Bref, la conscience de classe s'est aussi décomposée en partie à cause de ça.

On est d'accord la lutte des classes par cette mutation du travail en a pris un sérieux coup. Le mot prolétaire apparaît comme étant dépassé, s'appliquant dans l'esprit à l'ouvrier, pas à l'employé. L'employé, lui, est beaucoup plus moderne. Néanmoins, les employés restent des prolétaires, ce qui a changé, ce n'est pas la façon dont la société est faîte, mais c'est la façon dont on la perçoit. L'analyse de Marx reste toujours aussi valide, mais la société est à présent présentée comme étant un conglomérat de mécanismes sociaux et économiques "naturels". Toute sorte de discours explicatifs se cumulent et se contredisent. C'est dans cet immense pagaille que la société se serait formée, avec toutes ces explications plus où moins extravagantes, plus ou moins orientées.

Trente ans après la publication de cet article : Une telle analyse d'un philosophe de cette envergure me semble être assez préoccupante. L'idée d'un "jeu", d'une bataille de jeux de langages, peut se révéler être une opportunité sans précédent, mais peut aussi nous mener vers des pensées très dangereuses. D'abord Jean-François Lyotard n'a pas imaginé l'implication des grands groupes médiatiques sur internet. La télévision se prolonge sur internet.
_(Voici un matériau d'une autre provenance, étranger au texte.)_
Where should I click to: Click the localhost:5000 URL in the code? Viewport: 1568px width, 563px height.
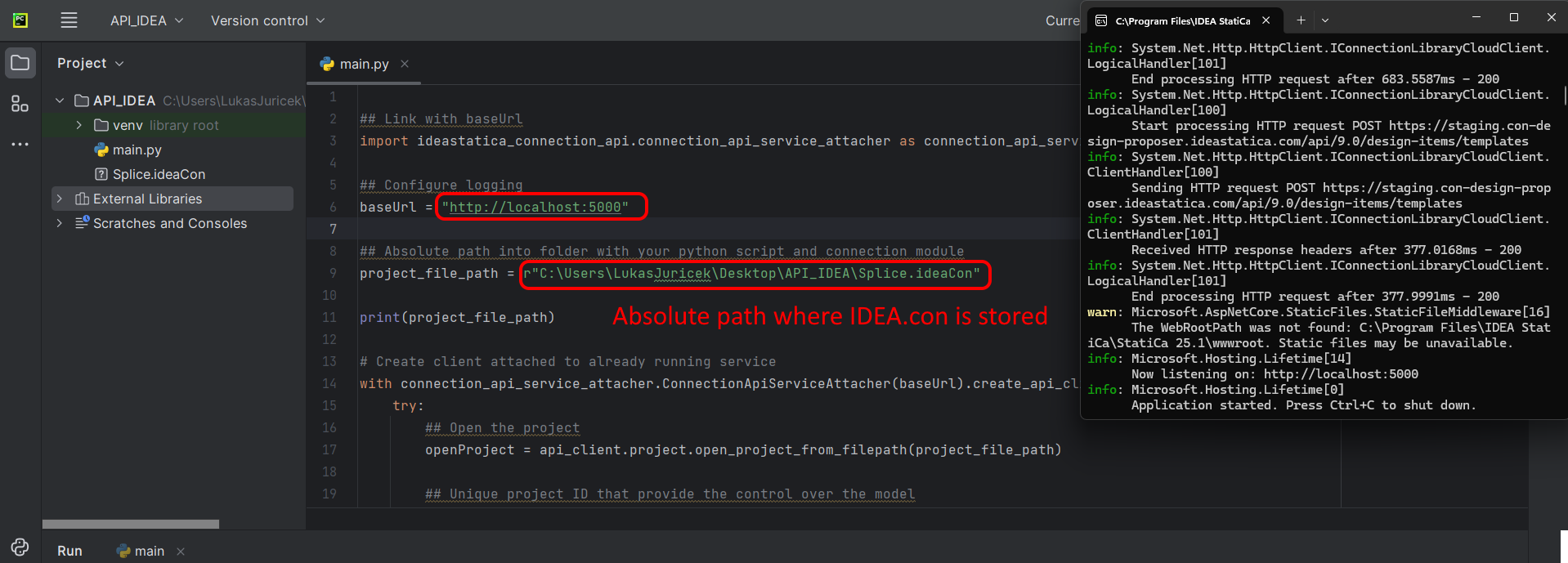point(535,208)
Il est certain que les audiences ne sont plus exclusivement détenues par la télévision, cela dit, les groupes médiatiques se sont aussi étendus sur la toile. Il n'y a qu'à regarder dans les actualités Google, ou même dans les premiers liens présentés par les institutions du web pour se rendre compte que nous sommes trop souvent redirigés vers les mêmes sites qui ont un partenariat avec les groupes médiatiques [ex: Dailymotion + BFM par exemple] ou des groupes de télécommunications [ex: SFR+Facebook+Mtv]. Google est une entreprise, même si son accès est gratuit, les entreprises de communication payent pour mettre en valeur leurs liens vers leurs sites. Les résultats des recherches peuvent parfois être altérés par la présence de ces liens renvoyant vers ces sites.

Internautes isolés et grands groupes ne se battent pas à armes égales.
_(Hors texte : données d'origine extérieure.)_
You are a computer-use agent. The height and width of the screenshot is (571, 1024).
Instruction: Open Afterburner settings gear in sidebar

C'est avant tout une vision libérale que défend JFL. Dans son système, il pense que nous remettons absolument tout en question, que nous repartons de bases nouvelles après avoir rompu avec tous les dogmes. Le problème c'est qu'il reste encore un discours qui reste encore très tenace. Tellement ancré dans les esprits qu'ils sont convaincus qu'il a toujours existé et qu'il fasse même parti de l'ordre naturel du monde. Je veux parler du Capitalisme lui-même. Il peut lui sembler absurde que nous voulions "gérer nos vies selon des critères de rentabilité", mais c'est déjà ce que nous faisons. Et c'est aussi ce que font les entreprises/institutions d'internet.

Surtout lorsque nous connaissons les menaces qui pèsent sur le savoir. Google scanne les livres des grandes bibliothèques du monde, il détient alors un capital non négligeable de savoir. Ce sera Google bientôt le lien entre votre domicile et la bibliothèque, entre vous et le savoir. Par conséquent, il peut vous orienter vers n'importe quoi, il pourra peut-être vous ôter le choix, ou en vous influençant, ou en mettant en valeur certains livres, ou encore en ayant d'autres indisponibles. Et ce n'est qu'un exemple.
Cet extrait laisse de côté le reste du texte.